Like so many I had a sad childhood which then turned to fear, shame, loneliness and depression in teenage and young adult years. A partner was found for me, I lacked the courage to ask her out. A short burst of happiness followed with the birth of a truly wonderful daughter who gives me the reason to carry on each day.

Sadly my wife comes with her own inventory of baggage and has suffered depression most of her life. Over our 20+ year marriage
I’ve tried to remain supportive but have done a pretty crap job, and after hitting a low point I started getting therapy. I’m told I’ve made
a lot of progress but I don’t feel it myself.

I’m exhausted, I feel so lost, trapped and alone. I have no friends, no life, and nothing but fear. I’m over the hill, accelerating down the other side with only a few years to go. My wife has sought help in the past but without success, and will not consider counseling or any form of assistance. She remains medicated, but it had an adverse reaction on me. I feel so bad for her and shame that I’m such a rubbish husband.

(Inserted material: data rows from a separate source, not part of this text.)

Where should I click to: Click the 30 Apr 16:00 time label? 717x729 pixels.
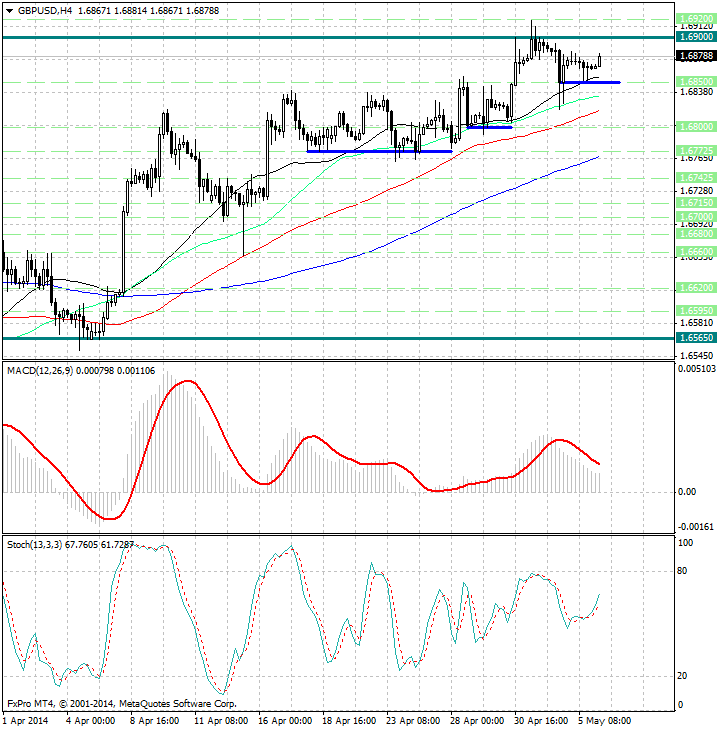pos(539,718)
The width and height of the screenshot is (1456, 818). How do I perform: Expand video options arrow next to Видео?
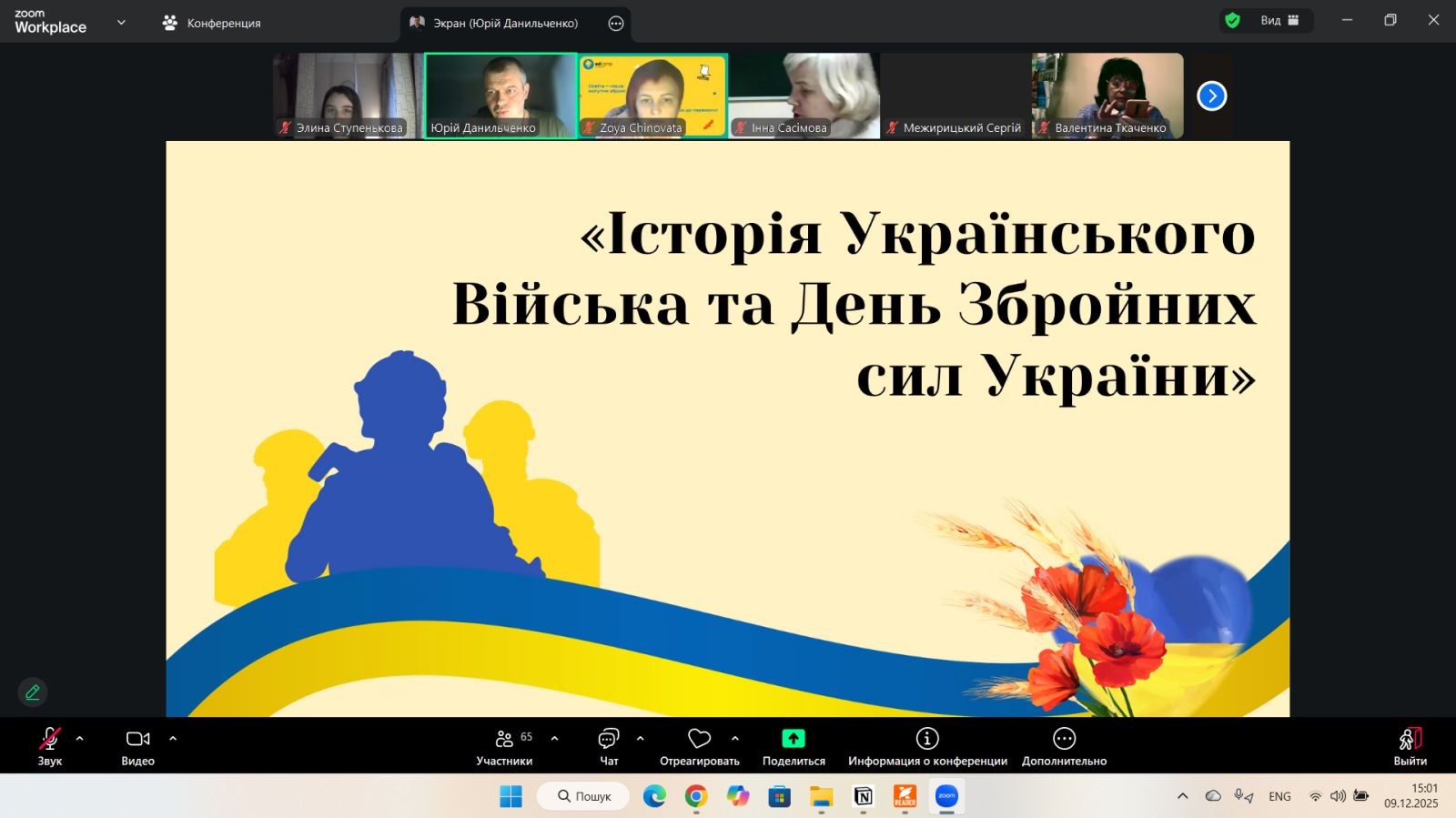[173, 739]
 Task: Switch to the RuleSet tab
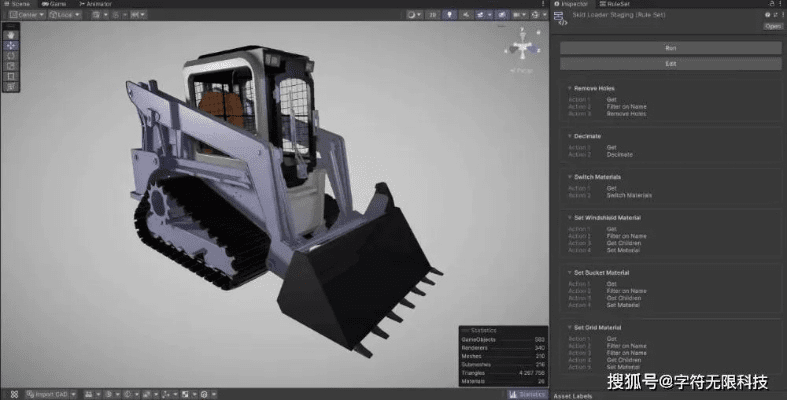tap(617, 4)
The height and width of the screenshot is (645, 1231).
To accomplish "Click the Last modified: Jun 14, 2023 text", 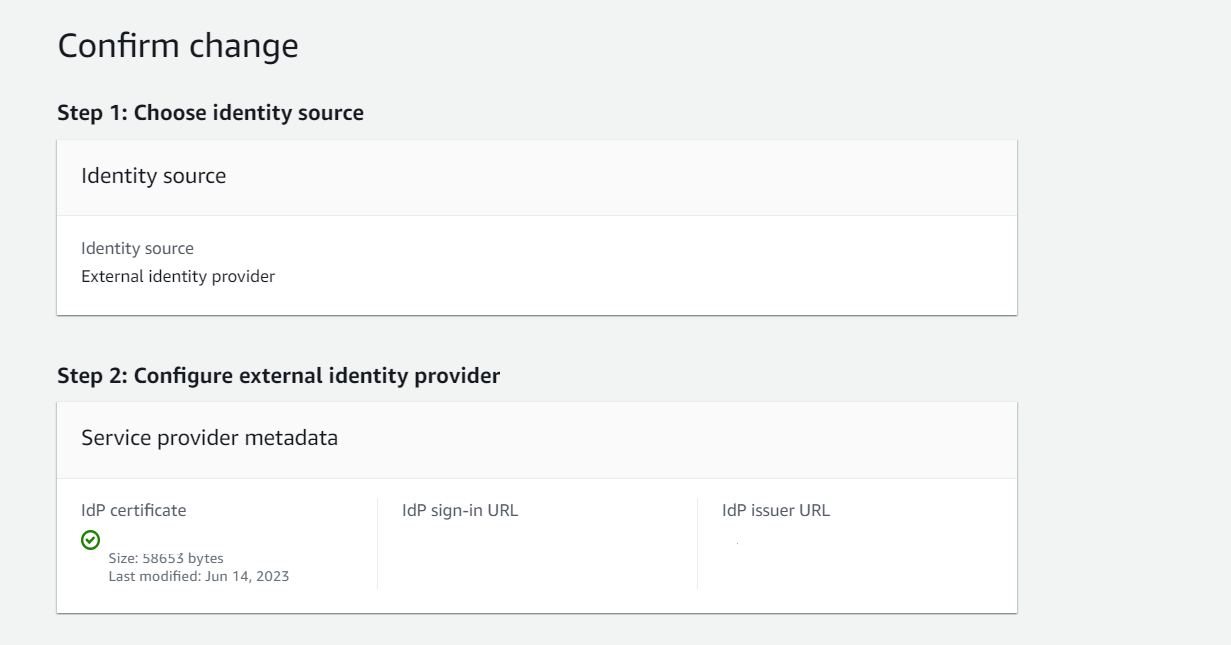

The therapist I’ve been seeing thinks I should leave and pursue my own path to happiness, but I think she underestimates how much that terrifies me. The fear of being even lonelier than I am now and losing my daughter, the one person that keeps me going, I just can’t cope with that. I still love my wife but our relationship has been poor for a couple of decades. We don’t talk honestly, and she is a bit harsh on me at times. I’m not saying I don’t deserve it, and I understand I’m overly sensitive.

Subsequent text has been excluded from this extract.